■ Instruksi Tugas 1 ■
Menurut teks sumber, siapa yang menyerang Kalingga Selatan pada masa pemerintahan Dewa Singha?
■ Instruksi Tugas 2 ■
Ketik ulang bagian teks sumber di antara "Keberlangsungan kerajaan-kerajaan di" dan "diri sebagai raja.", termasuk kedua batas tersebut.

■ Teks Sumber ■
○ ○ ○ ○ ○

Mohon tunggu...
Sri Wintala Achmad
Sri Wintala Achmad Mohon Tunggu... Penulis - Biografi Sri Wintala Achmad

SRI WINTALA ACHMAD menulis puisi, cerpen, novel, filsafat dan budaya Jawa, serta sejarah. Karya-karya sastranya dimuat di media masa lokal, nasional, Malaysia, dan Australia; serta diterbitkan dalam berbagai antologi di tingkat daerah dan nasional. Nama kesastrawannya dicatat dalam "Buku Pintar Sastra Indonesia", susunan Pamusuk Eneste (Penerbit Kompas, 2001) dan "Apa dan Siapa Penyair Indonesia" (Yayasan Hari Puisi Indonesia, 2017). Profil kesastrawanannya dicatat dalam buku: Ngelmu Iku Kelakone Kanthi Laku (Balai Bahasa Yogyakarta, 2016); Jajah Desa Milang Kori (Balai Bahasa Yogyakarta, 2017); Menepis Sunyi Menyibak Batas (Balai Bahasa Jawa Tengah, 2018). Sebagai koordinator divisi sastra, Dewan Kesenian Cilacap periode 2017-2019.

Selanjutnya

Tutup

Humaniora Artikel Utama

Sejarah Kelam Raja-raja Jawa

5 September 2019   11:49 Diperbarui: 5 September 2019   23:53 7102
+
Laporkan Konten
Laporkan Akun
Kompasiana adalah platform blog. Konten ini menjadi tanggung jawab bloger dan tidak mewakili pandangan redaksi Kompas.
Lihat foto
Dok. Araska Publisher

Keberlangsungan kerajaan-kerajaan di Jawa niscaya diwarnai dengan intrik, konspirasi perebutan harta, tahta, dan wanita. Pada era pemerintahan Dewa Singha, Kalingga Selatan diserang oleh Sanjaya. Akibat serangan itu, tahta kekuasaan Dewa Singha tergulingkan. Paska runtuhnya Kalingga Selatan, Sanjaya mendirikan Kerajaan Medang dan menobatkan diri sebagai raja.

○ ○ ○ ○ ○

Entri untuk menemukan kata dan elemen
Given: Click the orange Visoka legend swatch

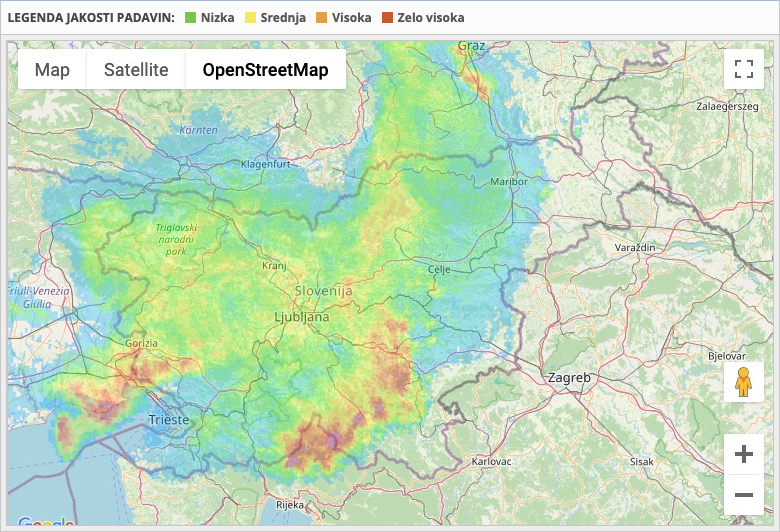Looking at the screenshot, I should tap(322, 18).
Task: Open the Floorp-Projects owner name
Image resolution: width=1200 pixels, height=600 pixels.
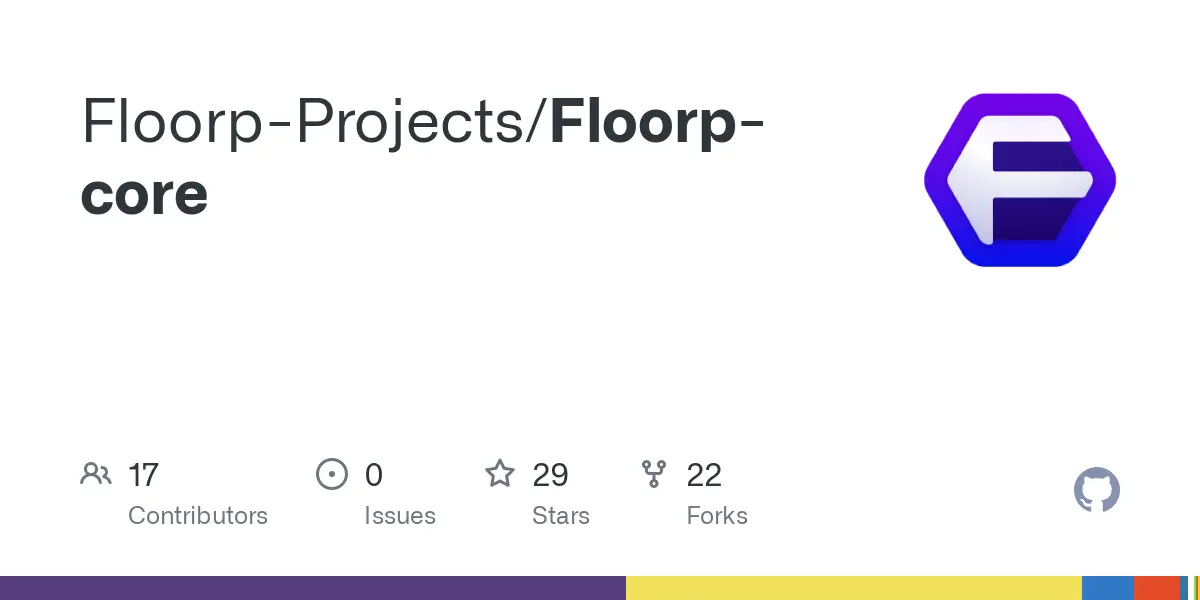Action: (x=311, y=122)
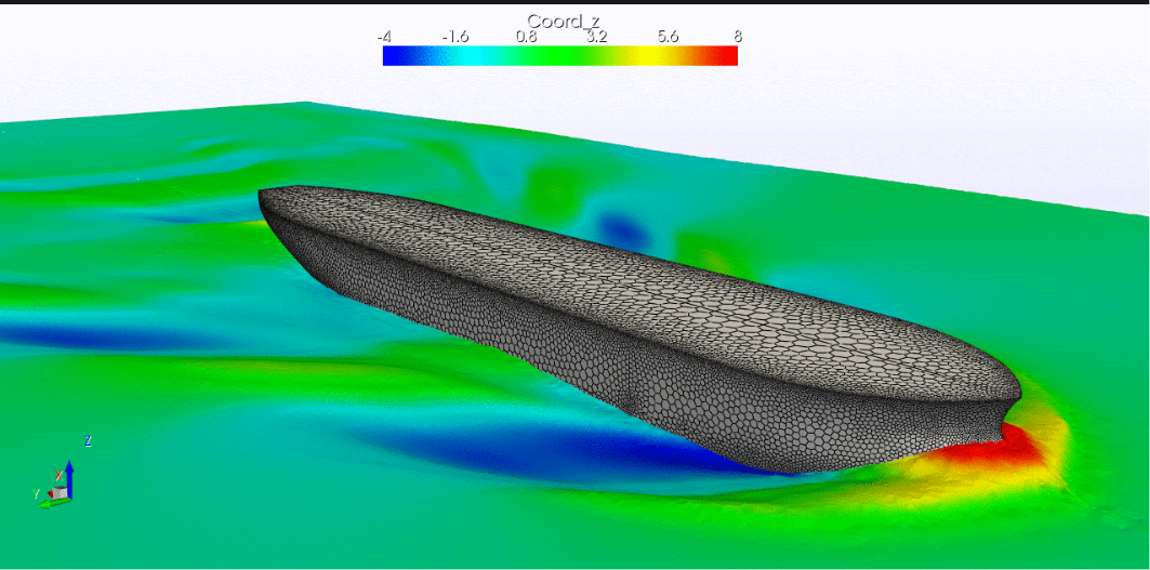Click the blue end of color bar
Image resolution: width=1150 pixels, height=570 pixels.
(392, 56)
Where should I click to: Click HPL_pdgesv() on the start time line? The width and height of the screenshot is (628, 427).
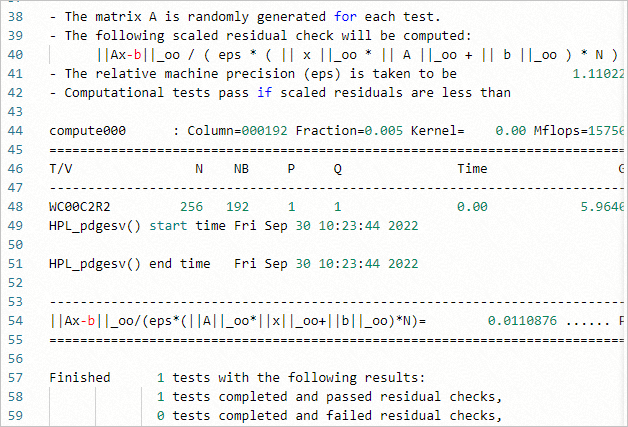(x=94, y=226)
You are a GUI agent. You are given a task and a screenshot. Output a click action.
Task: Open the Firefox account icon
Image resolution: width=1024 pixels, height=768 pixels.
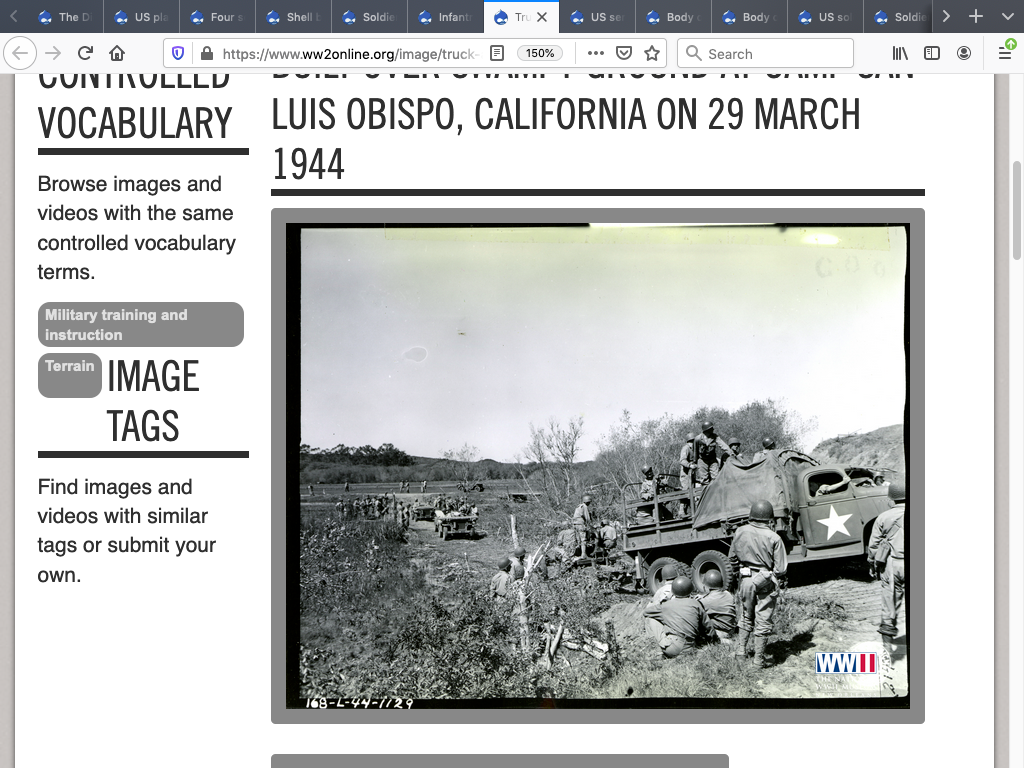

○ ○ ○ ○ ○

■ Jawaban Benar 1 ■
Sanjaya.

■ Jawaban Benar 2 ■
Keberlangsungan kerajaan-kerajaan di Jawa niscaya diwarnai dengan intrik, konspirasi perebutan harta, tahta, dan wanita. Pada era pemerintahan Dewa Singha, Kalingga Selatan diserang oleh Sanjaya. Akibat serangan itu, tahta kekuasaan Dewa Singha tergulingkan. Paska runtuhnya Kalingga Selatan, Sanjaya mendirikan Kerajaan Medang dan menobatkan diri sebagai raja.